If you’ve got a heart…

Rated 3.0

twee /twi:/ adj. Brit. baby-talk alliteration for sweet, as in toothachingly precious or cutesy. syn. Wallace & Gromit.

In a very British Claymation town, the locals putter about in their gardens preparing for the late-October Largest Vega-table Contest hosted every year by the snaggle-toothed daughter of aristocracy (Helena Bonham-Carter). Unfortunately, they are kept on edge by an influx of dastardly rabbits that are being kept at bay by the proprietors of Anti-Pesto, a pest control service run by Wallace and Gromit; a pasty-faced gent with a Dr. Sardonicus grin and his Silent Bob dog who is actually the brains of the outfit. Double unfortunately, Wallace has been experimenting with a mind-transfusion device in an attempt to wean the bunnies from their innate taste in sustenance, an experiment that goes horribly awry and unleashes the titular beastie (the were-rabbit, not the doofuses) on the countryside.

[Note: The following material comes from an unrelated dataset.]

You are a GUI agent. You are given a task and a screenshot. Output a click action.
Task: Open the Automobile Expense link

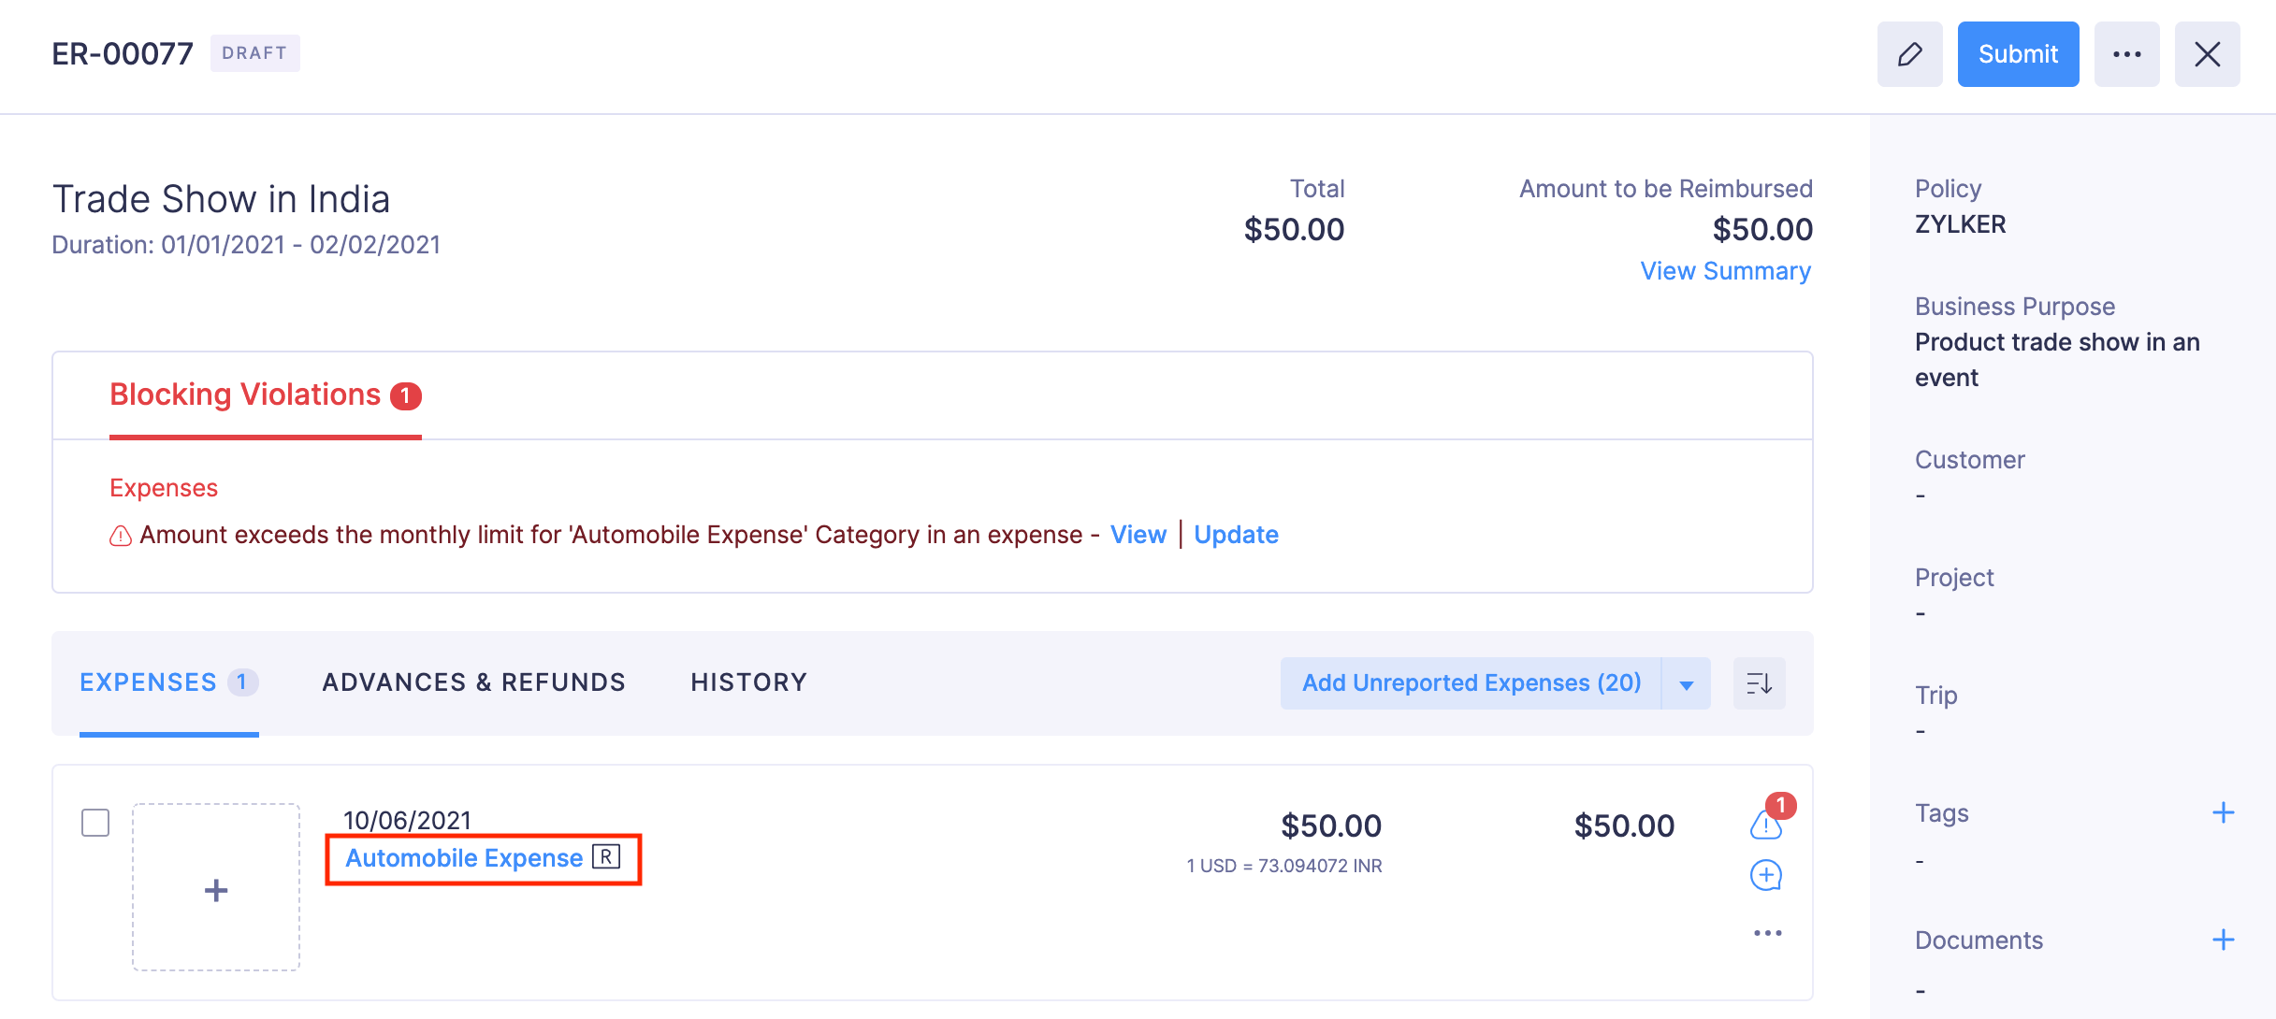pos(464,858)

In addition to the were-rabbit, every other cliché you can imagine is unleashed, as the flick indulges in cheeky sendups of all sorts of genre tropes. In a quite twee sort of way, pip pip. Seeing as Claymation is an art where one sits alone in a flat moving plasticine models about inch by painstaking inch for hours upon days upon weeks and months, it’s obvious that creator Nick Park doesn’t get out much. For a toddler, this is great stuff, but anyone with a cynical bone in their body will leave the theater feeling as if they have an advanced case of methmouth. My left eye still aches at the memory.

If you’re planning to take your young’un to see this, be warned that despite the G-rating there are still a few off-colour jokes (which most likely go right over their little heads, but still…) and that when it comes out on DVD this will be the soundtrack to your life for the next few years.